Overblog Suivre ce blog
Editer l'article Administration Créer mon blog
9 juillet 2007 1 09 /07 /juillet /2007 10:18

J’affirmais dans un précédent article que je croyais profondément que l’être humain était bon, et je précisais que je détaillerai ce point de vue dans un prochain article. C’est donc le sujet du jour:

L’homme est-il bon par nature?

En interrogeant google, on s'aperçoit que cette question en taraude plus d’un. Je n’ai certes pas la prétention d’apporter une réponse définitive à cette question, j’ai juste envie de partager ma conviction. Car c’est une conviction! Si je n’en étais pas convaincu, ce blog n’aurait certainement jamais vu le jour. 

Inconsciemment, même si nous ne le disons pas, lorsque nous disons que l’homme est bon ou mauvais, cela sous-entend toujours bon ou mauvais envers les autres êtres vivants qu’ils soient humains ou animal. Quelqu’un qui ne fait de mal à personne est d’office qualifié de bon.
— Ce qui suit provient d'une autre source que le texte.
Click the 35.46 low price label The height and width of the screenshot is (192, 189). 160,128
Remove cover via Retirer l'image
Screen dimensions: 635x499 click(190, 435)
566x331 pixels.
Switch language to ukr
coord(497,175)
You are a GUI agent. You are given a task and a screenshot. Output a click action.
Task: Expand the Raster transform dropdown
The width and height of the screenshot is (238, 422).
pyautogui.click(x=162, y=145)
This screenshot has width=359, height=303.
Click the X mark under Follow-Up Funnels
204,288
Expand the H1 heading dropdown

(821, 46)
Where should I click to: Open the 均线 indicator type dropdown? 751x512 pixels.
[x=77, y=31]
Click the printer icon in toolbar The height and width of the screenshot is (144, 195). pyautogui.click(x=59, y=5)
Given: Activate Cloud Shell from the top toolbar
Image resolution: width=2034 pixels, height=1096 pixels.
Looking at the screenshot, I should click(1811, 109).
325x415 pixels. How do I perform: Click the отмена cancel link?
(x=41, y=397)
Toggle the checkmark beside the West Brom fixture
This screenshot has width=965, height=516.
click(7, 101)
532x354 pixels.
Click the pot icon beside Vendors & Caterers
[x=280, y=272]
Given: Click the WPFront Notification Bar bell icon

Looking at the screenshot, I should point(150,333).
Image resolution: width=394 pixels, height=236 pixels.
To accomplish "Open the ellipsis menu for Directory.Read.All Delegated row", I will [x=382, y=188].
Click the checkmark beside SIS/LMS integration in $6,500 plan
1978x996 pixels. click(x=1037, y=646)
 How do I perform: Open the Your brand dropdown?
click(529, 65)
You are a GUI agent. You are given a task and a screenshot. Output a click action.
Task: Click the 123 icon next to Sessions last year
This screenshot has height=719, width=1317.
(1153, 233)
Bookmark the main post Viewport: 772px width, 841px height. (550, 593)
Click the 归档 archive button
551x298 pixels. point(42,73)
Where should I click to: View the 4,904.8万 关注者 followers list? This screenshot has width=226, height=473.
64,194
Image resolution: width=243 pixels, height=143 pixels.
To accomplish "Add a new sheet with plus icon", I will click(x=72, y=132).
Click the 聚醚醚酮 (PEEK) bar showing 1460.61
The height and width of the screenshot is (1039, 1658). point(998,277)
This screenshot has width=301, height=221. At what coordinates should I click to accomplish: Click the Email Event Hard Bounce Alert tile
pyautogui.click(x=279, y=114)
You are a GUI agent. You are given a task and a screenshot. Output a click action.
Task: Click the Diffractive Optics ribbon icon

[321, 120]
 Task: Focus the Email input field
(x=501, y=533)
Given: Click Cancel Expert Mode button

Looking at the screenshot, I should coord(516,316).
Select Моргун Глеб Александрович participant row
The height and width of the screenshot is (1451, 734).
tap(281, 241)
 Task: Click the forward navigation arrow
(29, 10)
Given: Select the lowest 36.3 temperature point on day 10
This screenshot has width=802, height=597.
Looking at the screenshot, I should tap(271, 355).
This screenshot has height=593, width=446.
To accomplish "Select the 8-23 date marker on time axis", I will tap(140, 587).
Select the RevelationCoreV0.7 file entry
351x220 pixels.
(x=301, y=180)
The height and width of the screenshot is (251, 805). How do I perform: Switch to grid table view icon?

A l’inverse, dès que l’on nuit à autrui sous quelques formes que ce soit, il devient difficile d’être rangé du côté du bien. Être bon ou mauvais relève donc de notre relation aux autres.

Il est vrai que lorsqu’on regarde le monde dans lequel on vit, il est difficile de croire en la bonté de l’homme. Tant de guerre, tant de conflits entre nous. Pourtant je n’arrive pas à croire que l’homme soit fondamentalement mauvais. Chacun de nous ne cherche qu’une chose, être heureux, et tant qu’à faire éviter la souffrance. Comment imaginer que faire souffrir les autres puisse être dans notre nature quand nous sommes tous préoccuper par cette même envie de bonheur? Si l’on part du principe que la bonté est naturelle, alors c’est que quelque chose est à l’origine de nos comportements de haine envers les autres. quelque chose vient masquer cette bonté naturelle. A l’image d’un couteau qui est un ustensile bien pratique pour éplucher un fruit, ou une arme redoutable lorsqu’on l’utilise contre un être vivant, nous avons la possibilité d’être bon ou mauvais. La différence réside dans la motivation avec laquelle nous agissons.

Alors qu’est-ce qui nous motive à agir avec de la haine?

Là encore, les réponses ne sont pas simples et je pense que chacun d’entre vous à ses propres réponses. En tout cas, le constat que je fais, c’est que nous passons notre temps à nous diviser, nous classer dans des catégories, des groupes. On pourrait simplement tous se considérer comme des êtres humains, mais on préfère se diviser en race, en nationalité, en groupe avec une quelconque spécificité comme la religion, la culture, les choix politiques ou simplement les goûts ou l’orientation sexuelle.

De ces divisions naissent les tensions entre nous. Nous ne voyons plus l’autre comme un semblable, quelqu’un qui pourrait nous sauver la vie par le don de son sang ou d’un organe, mais voyons l’autre comme un rival. Rivalité que nous entretenons par une compétition journalière que notre société nous impose. Il faut toujours se comparer aux autres et plus encore les dépasser. Il ne faut pas être heureux, il faut être plus heureux que les autres, il ne faut pas être à l’aise, mais plus riche que les autres. Si l’autre est meilleur, nous ne savons pas être content pour lui, nous préférons la jalousie. L’autre nous permet de nous situer, et c’est un paradoxe, nous avons besoin de l’autre, mais nous le voulons moins fort, moins riche, moins heureux. Nous nous focalisons sur notre bien-être et notre bonheur, en faisant total abstraction de ce que peut ressentir l’autre. Sa souffrance n’a pas de réalité particulière, seul compte notre douleur, nos frustrations qu’il faut absolument faire disparaître.

 A l’inverse, lorsque nous voyons les autres comme des semblables, des autres « nous », nos comportements deviennent plus altruistes, nous prenons conscience naturellement de la souffrance de l’autre, car il y a de fortes chances que la souffrance de l’autre soit la même que la notre. A partir de là, nous ne sommes plus en compétition, mais en collaboration, l’autre n’est plus notre rival mais notre partenaire, nous ne cherchons plus à obtenir le meilleur pour nous-mêmes mais le meilleur pour le plus grand nombre. En prenant conscience de l’autre, l’homme devient naturellement bon.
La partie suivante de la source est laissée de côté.